Il terzo errore è l’inseguimento delle mode: ogni mese si sposta budget verso il “canale del momento” (oggi TikTok, ieri Clubhouse, l’altro ieri qualcos’altro). Risultato: nessun canale matura abbastanza per produrre rendimento, il marketing diventa una giostra di esperimenti incompleti. La regola: testare su quote piccole (5-10% del budget), validare prima di scalare.

Domande frequenti

Qual è la percentuale di fatturato da destinare al marketing?

Una percentuale di riferimento tipica per gli ecommerce in fase di crescita è il 15-25% del fatturato. In fase di lancio, prima di avere fatturato significativo, il budget si calcola in valore assoluto e non in percentuale (es. 1.000-5.000 euro al mese, in funzione dei volumi previsti e del CAC). Percentuali molto basse (sotto il 10%) sono possibili per ecommerce maturi con SEO forte e base clienti fidelizzata. Percentuali molto alte (sopra il 30%) sono caratteristiche di startup in fase di acquisizione aggressiva e non sono sostenibili nel lungo periodo.

Si può fare marketing per ecommerce senza budget pubblicitario?

Solo con tempi lunghi. SEO, contenuti, email marketing organico, social media organici, marketplace, passaparola producono risultati ma richiedono 6-18 mesi per arrivare a generare vendite significative. Un ecommerce che parte senza budget pubblicitario deve essere finanziariamente sostenibile per quel periodo senza vendite consistenti. In molti casi è più pratico avere anche un budget pubblicitario contenuto per accelerare i primi 12 mesi.

Meglio investire su un canale solo o diversificare?

Nella fase di test (primi 3-6 mesi) conviene testare 2-3 canali primari per capire quale ha rendimento migliore. Una volta validati, è ragionevole concentrare la maggior parte del budget sui canali che funzionano. La diversificazione totale (un canale per fase del funnel) è teoricamente bella ma operativamente inefficiente per ecommerce piccoli. La concentrazione totale (tutto su un canale) è rischiosa: cambiamenti di policy del canale o di costi possono compromettere il business.

Quanto tempo serve per capire se un canale funziona?
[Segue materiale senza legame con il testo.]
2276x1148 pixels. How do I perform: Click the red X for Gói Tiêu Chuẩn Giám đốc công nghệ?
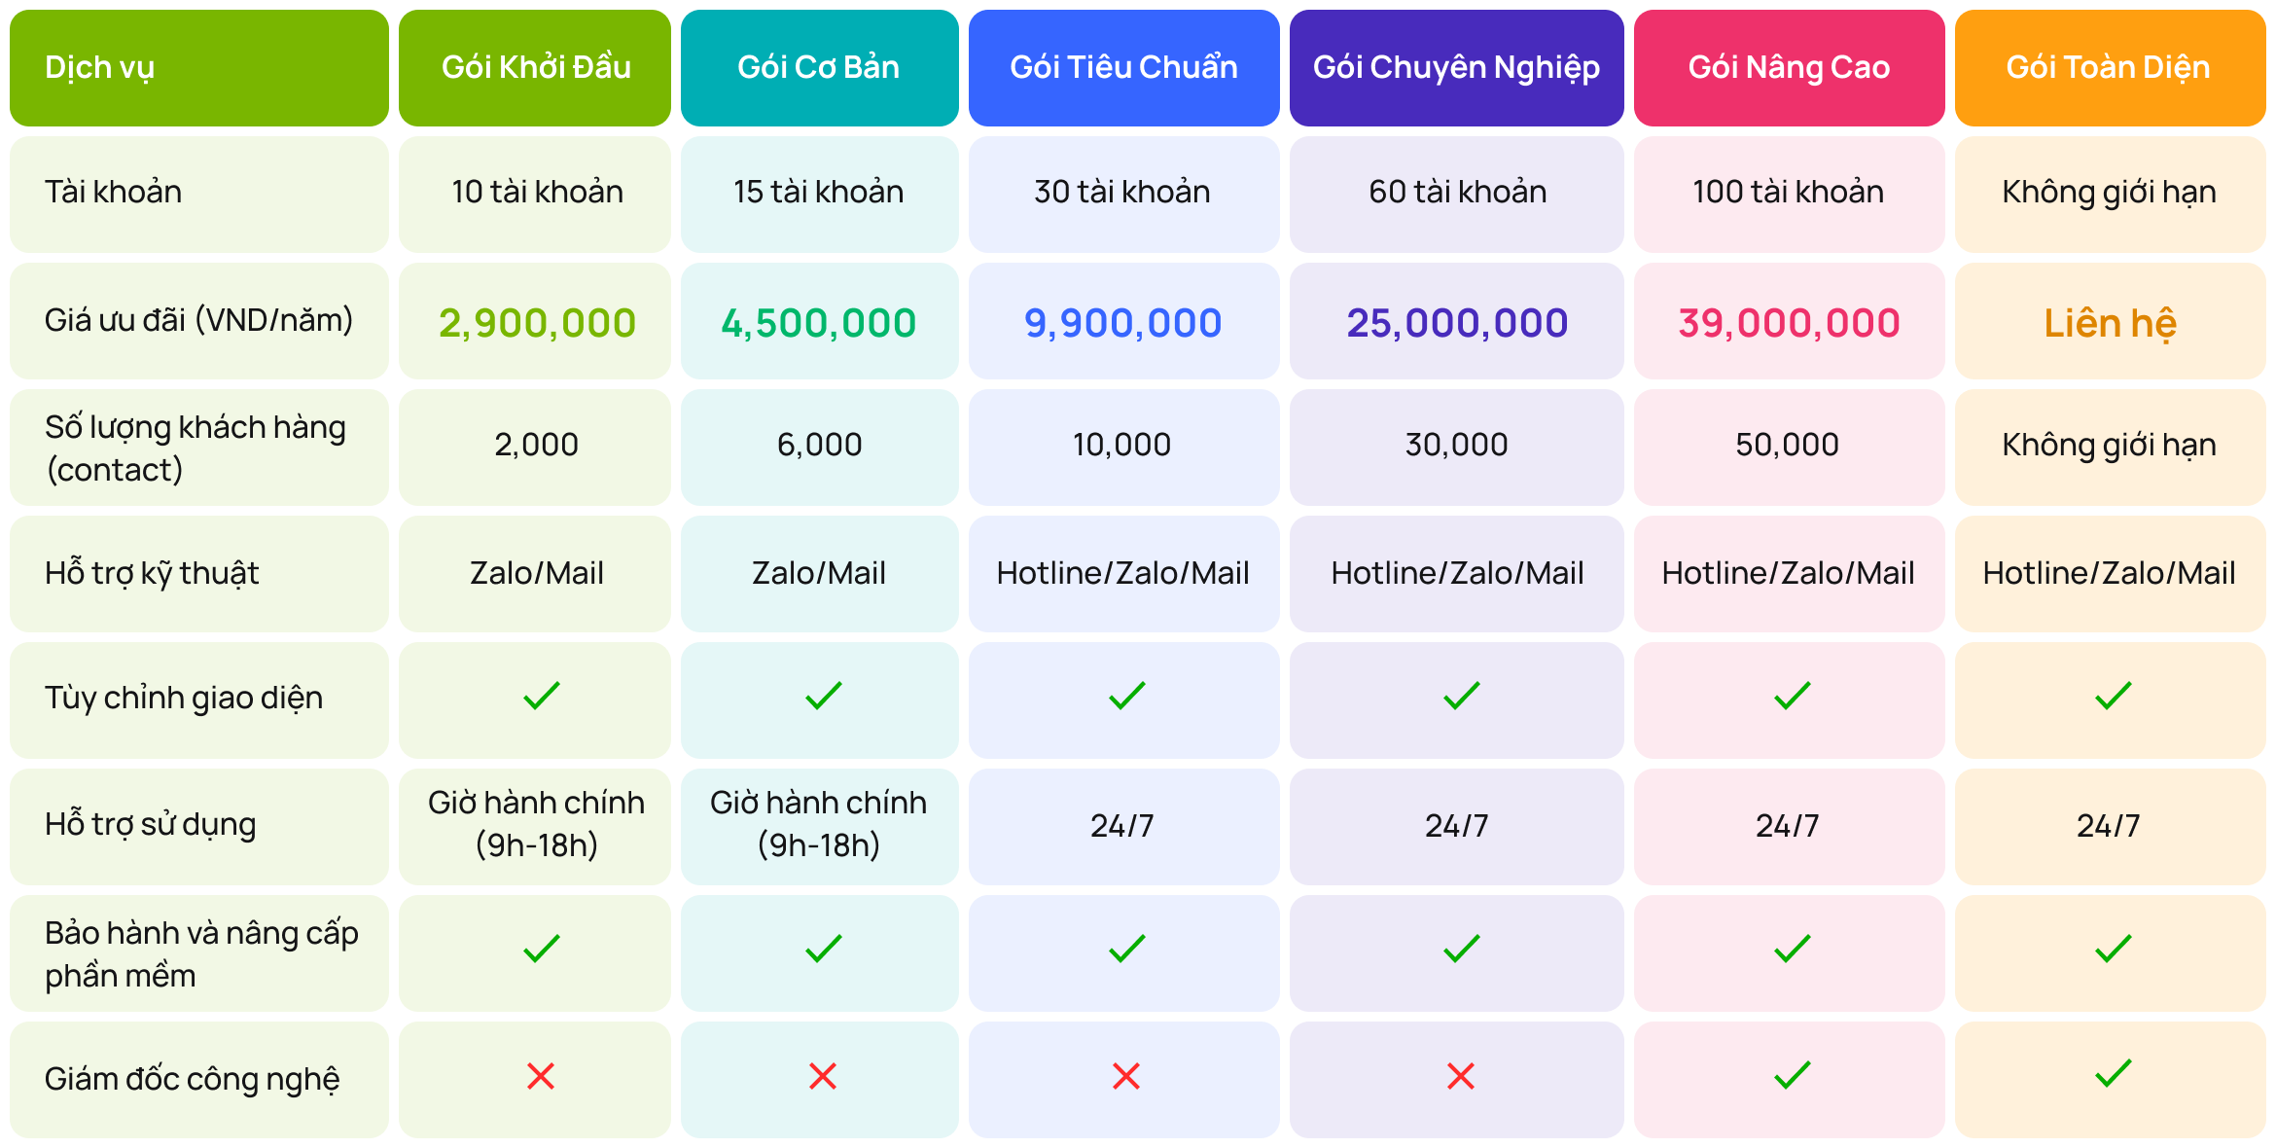(x=1126, y=1076)
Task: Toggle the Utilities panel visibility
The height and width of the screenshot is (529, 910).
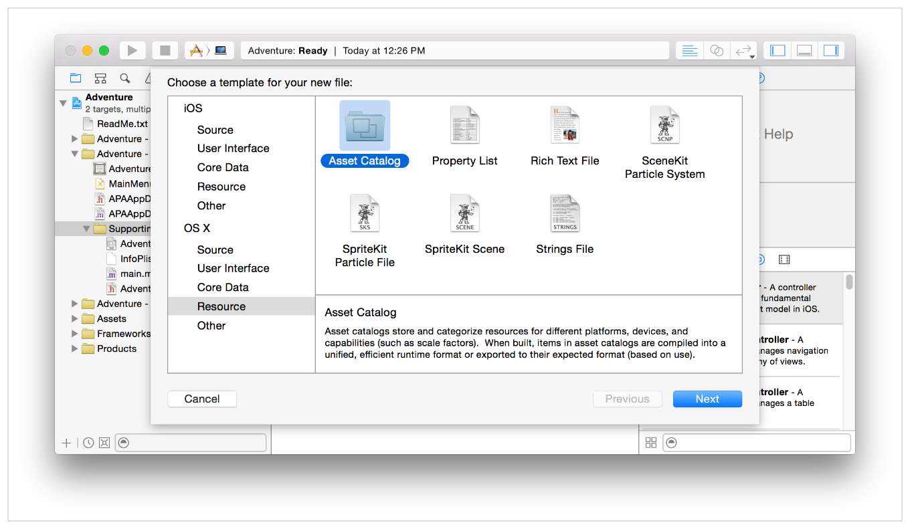Action: pos(830,50)
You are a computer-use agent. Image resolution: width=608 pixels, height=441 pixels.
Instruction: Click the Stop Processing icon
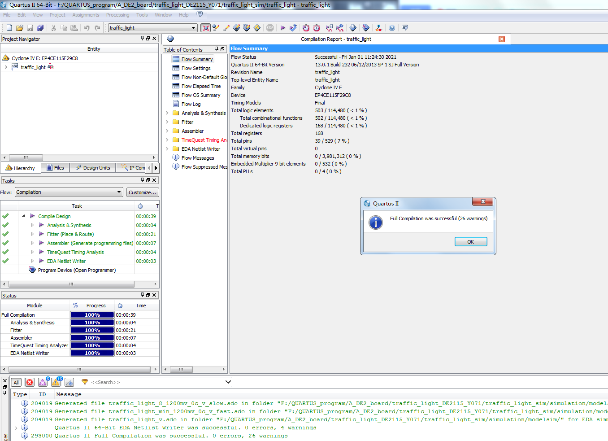[x=270, y=28]
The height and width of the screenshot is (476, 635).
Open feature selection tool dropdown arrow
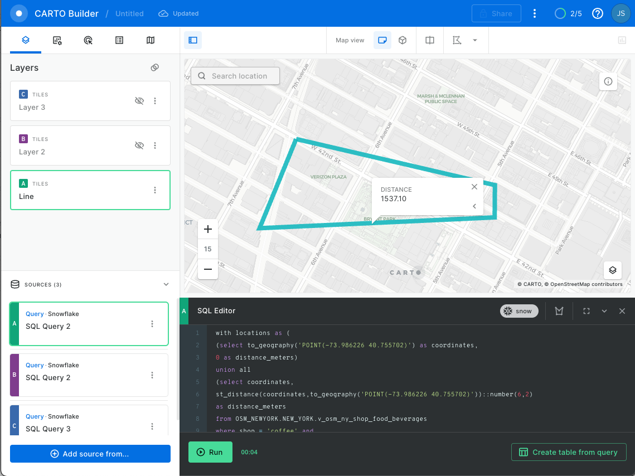(475, 40)
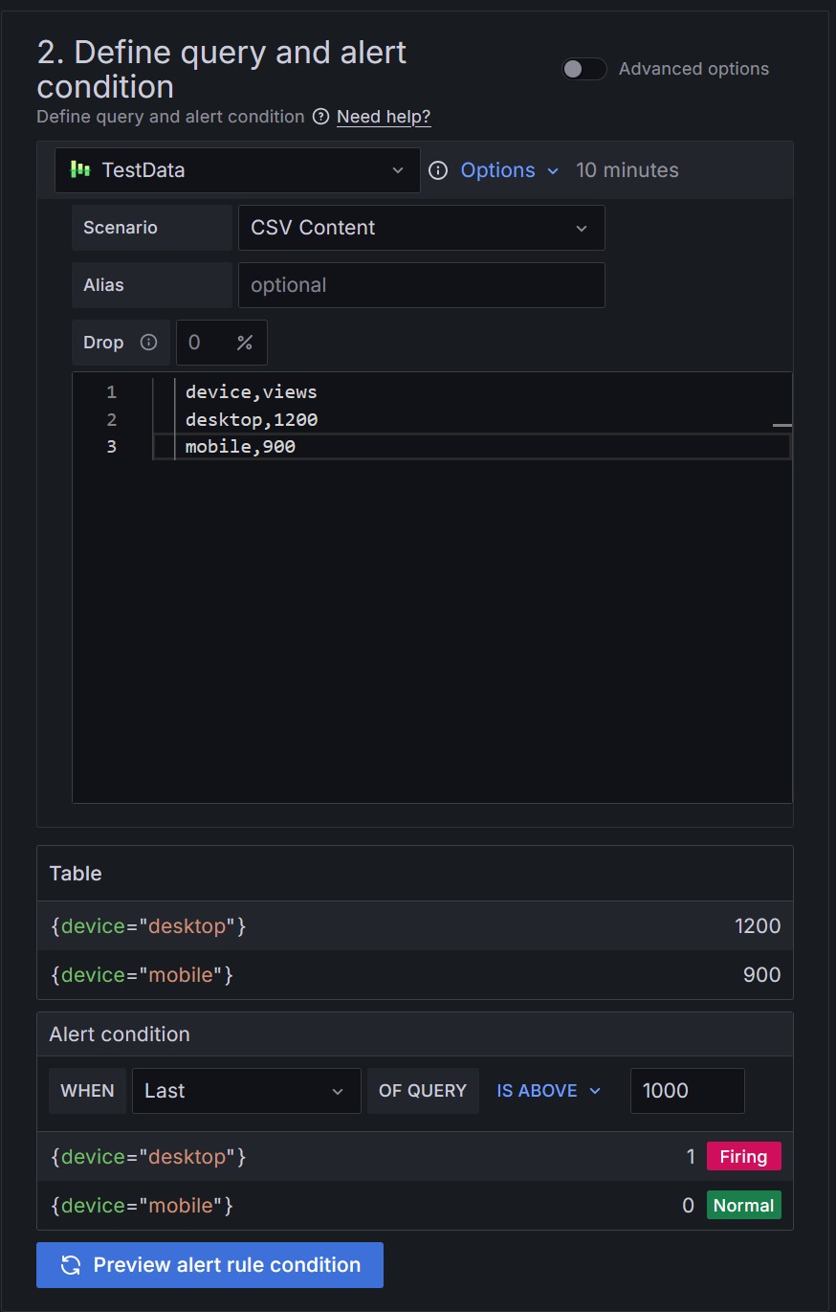This screenshot has height=1312, width=836.
Task: Select the desktop row in the Table
Action: (x=414, y=925)
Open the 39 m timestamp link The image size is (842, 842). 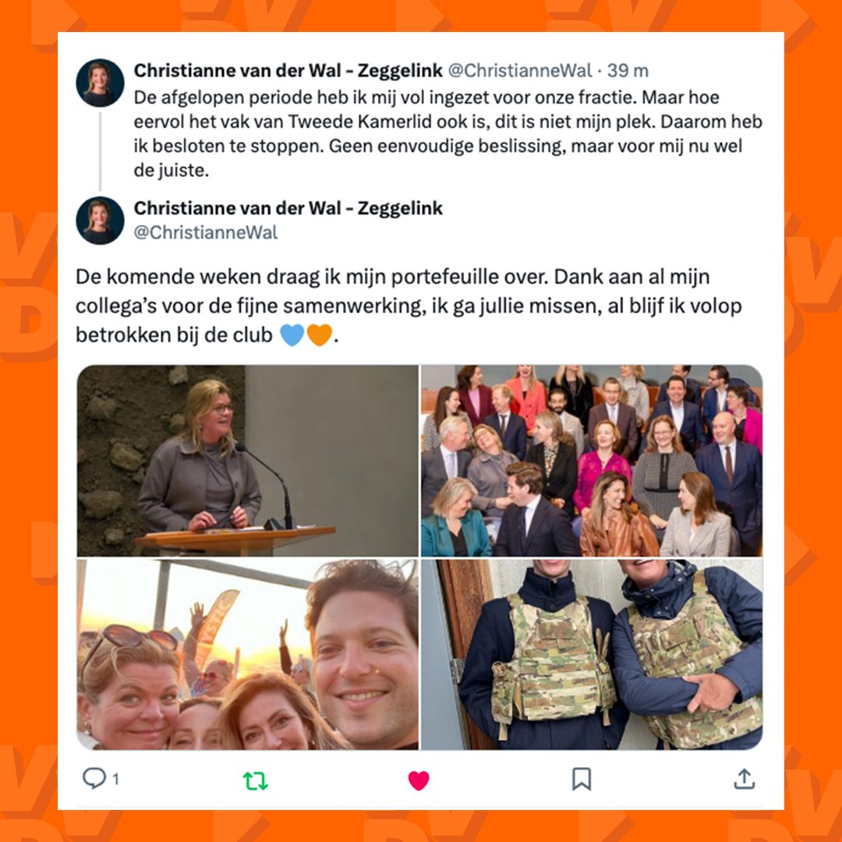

Per i canali paid (Meta, Google, TikTok) servono almeno 4-8 settimane di test con budget sufficiente per generare dati statisticamente sensati (di norma 1.500-3.000 euro per il test). Per i canali organici (SEO, contenuti) il tempo è molto più lungo: 6-12 mesi prima di vedere risultati significativi. Per email marketing, il rendimento si vede entro 1-2 mesi dall’inizio della costruzione della lista. Cambiare canale prima di aver raccolto dati sufficienti è uno degli errori più frequenti.